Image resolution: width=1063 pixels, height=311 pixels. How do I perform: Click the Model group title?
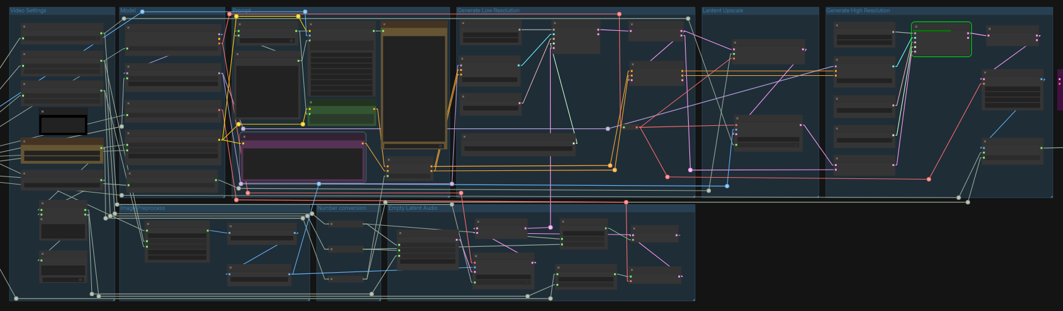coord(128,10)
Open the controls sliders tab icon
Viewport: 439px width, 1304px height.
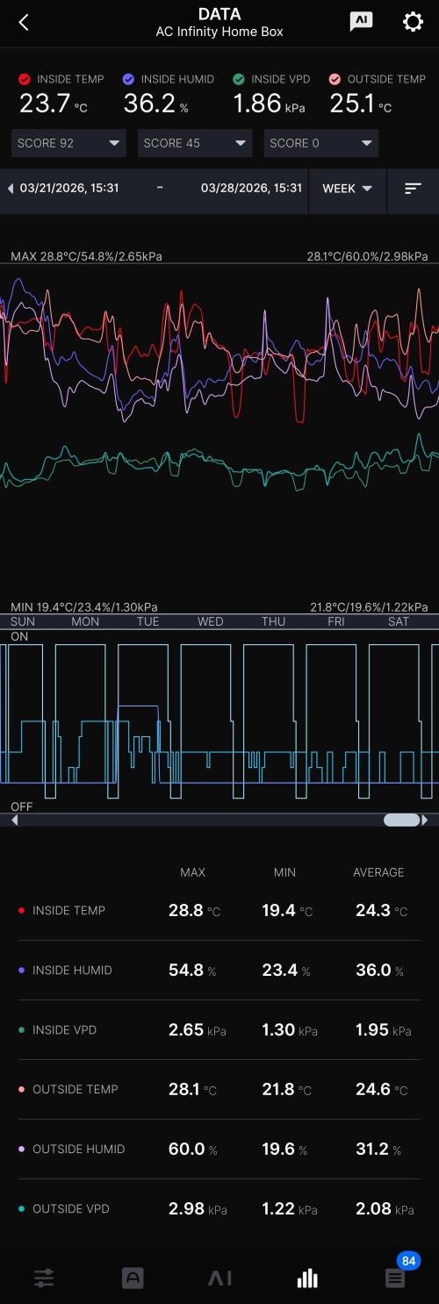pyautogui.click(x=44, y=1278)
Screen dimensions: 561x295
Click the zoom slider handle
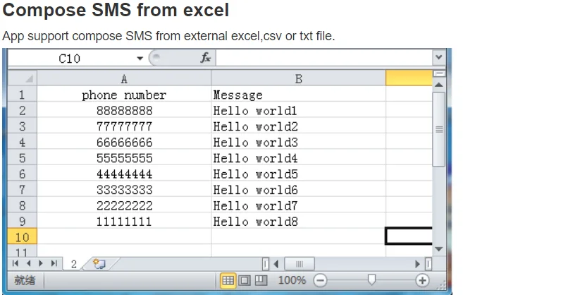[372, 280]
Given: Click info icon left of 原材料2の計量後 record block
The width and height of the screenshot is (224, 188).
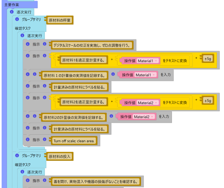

= = = = =

YOUR TASK. Format as a numbered list every line from the one containing "Screen dimensions: 561x295" through the last line above, with both ends included. Skip blank lines and leave out the pictures.

REPLY.
1. Screen dimensions: 561x295
2. Click the zoom slider handle
3. [372, 280]
4. Given: Click info icon left of 原材料2の計量後 record block
5. The width and height of the screenshot is (224, 188).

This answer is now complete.